→ **WHAT IS EXPECTED**
From the entries below, tally how many lines contain "input" and report only that figure.

→ **Data extracted from a collection**
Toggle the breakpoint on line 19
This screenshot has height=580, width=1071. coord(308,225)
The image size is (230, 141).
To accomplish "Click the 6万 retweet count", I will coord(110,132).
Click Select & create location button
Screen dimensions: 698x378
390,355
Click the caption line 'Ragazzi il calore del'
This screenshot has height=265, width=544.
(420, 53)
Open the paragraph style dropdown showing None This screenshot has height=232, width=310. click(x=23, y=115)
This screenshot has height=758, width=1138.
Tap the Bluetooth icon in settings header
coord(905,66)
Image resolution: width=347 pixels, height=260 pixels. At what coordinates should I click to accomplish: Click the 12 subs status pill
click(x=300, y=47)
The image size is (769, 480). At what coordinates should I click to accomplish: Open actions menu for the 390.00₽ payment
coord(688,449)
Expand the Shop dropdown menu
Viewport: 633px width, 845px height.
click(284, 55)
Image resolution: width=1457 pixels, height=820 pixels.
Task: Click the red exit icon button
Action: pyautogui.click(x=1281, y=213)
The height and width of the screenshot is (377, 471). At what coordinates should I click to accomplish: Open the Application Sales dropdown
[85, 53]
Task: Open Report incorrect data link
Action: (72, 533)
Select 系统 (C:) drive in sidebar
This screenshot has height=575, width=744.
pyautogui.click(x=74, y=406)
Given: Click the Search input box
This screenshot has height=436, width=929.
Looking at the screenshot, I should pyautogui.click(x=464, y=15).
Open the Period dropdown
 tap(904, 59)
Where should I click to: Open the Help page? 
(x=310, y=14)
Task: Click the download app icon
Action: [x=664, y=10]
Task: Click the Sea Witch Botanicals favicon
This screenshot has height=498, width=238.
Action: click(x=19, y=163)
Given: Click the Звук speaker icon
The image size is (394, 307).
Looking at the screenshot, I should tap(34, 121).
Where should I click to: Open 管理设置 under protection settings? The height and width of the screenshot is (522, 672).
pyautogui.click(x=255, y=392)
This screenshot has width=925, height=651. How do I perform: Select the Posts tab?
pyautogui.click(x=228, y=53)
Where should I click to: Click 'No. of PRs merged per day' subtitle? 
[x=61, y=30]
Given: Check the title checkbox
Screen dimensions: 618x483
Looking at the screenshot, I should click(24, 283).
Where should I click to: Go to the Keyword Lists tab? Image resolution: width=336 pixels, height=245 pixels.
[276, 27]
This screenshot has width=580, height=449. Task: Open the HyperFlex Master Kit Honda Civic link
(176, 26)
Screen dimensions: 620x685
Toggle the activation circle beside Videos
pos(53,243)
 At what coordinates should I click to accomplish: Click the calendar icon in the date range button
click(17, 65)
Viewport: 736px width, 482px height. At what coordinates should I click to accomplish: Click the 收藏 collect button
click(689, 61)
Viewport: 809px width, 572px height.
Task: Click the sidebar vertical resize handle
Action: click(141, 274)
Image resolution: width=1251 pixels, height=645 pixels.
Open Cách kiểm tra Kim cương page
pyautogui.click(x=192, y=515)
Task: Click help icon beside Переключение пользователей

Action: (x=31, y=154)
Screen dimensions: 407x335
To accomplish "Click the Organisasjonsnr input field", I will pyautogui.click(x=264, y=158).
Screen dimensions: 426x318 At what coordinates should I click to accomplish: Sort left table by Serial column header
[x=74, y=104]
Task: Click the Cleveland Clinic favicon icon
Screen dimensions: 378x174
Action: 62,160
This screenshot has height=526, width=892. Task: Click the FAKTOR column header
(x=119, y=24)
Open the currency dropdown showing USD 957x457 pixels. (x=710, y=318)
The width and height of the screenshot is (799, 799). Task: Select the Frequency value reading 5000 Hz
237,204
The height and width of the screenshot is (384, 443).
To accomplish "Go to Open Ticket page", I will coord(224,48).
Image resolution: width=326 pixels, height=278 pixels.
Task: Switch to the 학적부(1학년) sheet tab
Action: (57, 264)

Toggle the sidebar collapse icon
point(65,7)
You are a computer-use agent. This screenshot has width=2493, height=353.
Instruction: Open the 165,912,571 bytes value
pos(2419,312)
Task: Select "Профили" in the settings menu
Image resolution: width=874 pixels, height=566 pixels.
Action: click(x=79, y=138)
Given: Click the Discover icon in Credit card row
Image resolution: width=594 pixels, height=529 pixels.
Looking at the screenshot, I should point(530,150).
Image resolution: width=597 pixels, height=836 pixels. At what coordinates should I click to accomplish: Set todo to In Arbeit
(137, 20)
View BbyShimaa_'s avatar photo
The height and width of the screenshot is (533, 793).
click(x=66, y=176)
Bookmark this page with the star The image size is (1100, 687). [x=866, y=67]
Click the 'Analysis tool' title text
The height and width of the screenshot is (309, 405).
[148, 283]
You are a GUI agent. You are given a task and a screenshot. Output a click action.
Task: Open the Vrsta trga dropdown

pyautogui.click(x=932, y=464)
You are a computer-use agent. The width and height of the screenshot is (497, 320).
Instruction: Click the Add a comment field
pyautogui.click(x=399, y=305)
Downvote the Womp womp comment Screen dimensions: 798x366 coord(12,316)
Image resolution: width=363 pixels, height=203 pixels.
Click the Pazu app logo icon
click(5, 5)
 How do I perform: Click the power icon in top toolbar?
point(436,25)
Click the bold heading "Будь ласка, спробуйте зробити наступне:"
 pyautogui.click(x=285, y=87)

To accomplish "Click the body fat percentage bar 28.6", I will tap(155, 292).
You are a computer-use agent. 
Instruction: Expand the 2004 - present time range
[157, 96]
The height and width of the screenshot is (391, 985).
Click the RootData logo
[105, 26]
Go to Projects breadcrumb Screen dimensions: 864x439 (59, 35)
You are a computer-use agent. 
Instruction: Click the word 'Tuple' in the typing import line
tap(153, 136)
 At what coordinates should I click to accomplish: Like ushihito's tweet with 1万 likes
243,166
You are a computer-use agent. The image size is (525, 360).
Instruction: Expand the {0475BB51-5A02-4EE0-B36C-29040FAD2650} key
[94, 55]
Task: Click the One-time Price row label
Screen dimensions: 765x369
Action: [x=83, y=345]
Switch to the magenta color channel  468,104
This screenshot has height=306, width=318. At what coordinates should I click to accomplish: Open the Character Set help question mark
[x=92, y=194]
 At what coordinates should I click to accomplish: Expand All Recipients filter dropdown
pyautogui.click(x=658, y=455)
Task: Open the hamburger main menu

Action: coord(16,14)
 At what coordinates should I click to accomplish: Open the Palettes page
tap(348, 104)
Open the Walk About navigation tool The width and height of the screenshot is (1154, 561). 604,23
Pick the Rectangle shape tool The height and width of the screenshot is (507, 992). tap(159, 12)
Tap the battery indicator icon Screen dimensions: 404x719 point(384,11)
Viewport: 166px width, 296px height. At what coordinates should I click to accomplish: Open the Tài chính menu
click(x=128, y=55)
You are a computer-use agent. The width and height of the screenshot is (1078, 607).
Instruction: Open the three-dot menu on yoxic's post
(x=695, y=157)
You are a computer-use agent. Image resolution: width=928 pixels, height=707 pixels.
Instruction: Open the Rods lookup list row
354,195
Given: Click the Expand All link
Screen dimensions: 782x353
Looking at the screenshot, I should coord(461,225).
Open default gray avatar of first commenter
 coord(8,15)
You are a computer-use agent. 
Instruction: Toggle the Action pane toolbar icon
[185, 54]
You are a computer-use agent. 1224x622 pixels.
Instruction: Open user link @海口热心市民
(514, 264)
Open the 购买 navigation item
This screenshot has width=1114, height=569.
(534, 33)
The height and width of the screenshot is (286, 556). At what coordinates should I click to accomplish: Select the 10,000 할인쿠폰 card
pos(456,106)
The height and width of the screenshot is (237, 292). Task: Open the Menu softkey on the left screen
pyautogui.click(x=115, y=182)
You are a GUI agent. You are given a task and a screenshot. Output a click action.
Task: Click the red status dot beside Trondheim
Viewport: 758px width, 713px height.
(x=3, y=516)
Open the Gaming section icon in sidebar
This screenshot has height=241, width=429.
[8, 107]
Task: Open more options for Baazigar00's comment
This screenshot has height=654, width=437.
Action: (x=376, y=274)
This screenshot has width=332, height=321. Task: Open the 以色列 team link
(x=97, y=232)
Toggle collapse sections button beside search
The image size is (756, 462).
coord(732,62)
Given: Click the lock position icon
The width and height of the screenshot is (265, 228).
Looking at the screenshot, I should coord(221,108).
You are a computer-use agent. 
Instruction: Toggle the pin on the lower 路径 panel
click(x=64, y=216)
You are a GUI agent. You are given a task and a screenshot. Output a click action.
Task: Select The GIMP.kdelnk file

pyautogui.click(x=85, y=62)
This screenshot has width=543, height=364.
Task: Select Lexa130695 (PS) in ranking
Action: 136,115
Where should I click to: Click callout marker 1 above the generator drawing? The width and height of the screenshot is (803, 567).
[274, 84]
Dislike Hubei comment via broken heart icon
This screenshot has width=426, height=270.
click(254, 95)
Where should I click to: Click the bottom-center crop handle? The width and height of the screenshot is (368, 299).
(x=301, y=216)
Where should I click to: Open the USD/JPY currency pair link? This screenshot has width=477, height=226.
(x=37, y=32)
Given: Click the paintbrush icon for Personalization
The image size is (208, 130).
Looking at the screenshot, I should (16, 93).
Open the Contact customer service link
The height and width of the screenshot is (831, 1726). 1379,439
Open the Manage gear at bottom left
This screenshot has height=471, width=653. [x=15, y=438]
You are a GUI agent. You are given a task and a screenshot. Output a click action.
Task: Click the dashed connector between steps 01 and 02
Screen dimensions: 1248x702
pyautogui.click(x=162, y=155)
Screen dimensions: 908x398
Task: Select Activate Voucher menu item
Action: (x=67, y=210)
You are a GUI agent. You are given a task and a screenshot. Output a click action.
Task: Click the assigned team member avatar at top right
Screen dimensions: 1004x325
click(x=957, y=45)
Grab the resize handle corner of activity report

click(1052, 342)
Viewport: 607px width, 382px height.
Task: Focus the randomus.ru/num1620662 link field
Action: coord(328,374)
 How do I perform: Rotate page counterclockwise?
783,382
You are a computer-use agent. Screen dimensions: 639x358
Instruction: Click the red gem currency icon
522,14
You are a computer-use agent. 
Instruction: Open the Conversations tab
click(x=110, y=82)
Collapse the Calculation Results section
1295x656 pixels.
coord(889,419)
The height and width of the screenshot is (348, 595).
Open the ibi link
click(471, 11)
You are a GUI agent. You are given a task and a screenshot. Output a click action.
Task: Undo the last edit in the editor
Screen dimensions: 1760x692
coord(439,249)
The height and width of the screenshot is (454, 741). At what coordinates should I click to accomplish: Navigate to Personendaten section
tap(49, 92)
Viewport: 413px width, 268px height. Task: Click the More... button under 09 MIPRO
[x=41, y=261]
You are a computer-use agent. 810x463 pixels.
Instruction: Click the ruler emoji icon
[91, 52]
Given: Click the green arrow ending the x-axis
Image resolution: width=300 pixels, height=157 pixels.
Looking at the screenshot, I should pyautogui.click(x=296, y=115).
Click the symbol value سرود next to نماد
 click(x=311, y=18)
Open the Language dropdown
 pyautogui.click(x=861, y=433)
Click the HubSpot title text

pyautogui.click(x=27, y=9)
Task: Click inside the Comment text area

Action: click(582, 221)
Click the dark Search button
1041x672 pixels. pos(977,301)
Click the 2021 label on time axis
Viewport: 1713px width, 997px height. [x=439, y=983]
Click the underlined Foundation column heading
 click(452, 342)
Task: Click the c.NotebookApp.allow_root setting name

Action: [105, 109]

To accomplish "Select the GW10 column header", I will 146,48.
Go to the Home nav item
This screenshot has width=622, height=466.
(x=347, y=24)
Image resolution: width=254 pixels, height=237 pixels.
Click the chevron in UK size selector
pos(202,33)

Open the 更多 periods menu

→ **RESULT FOR THIS TASK**
2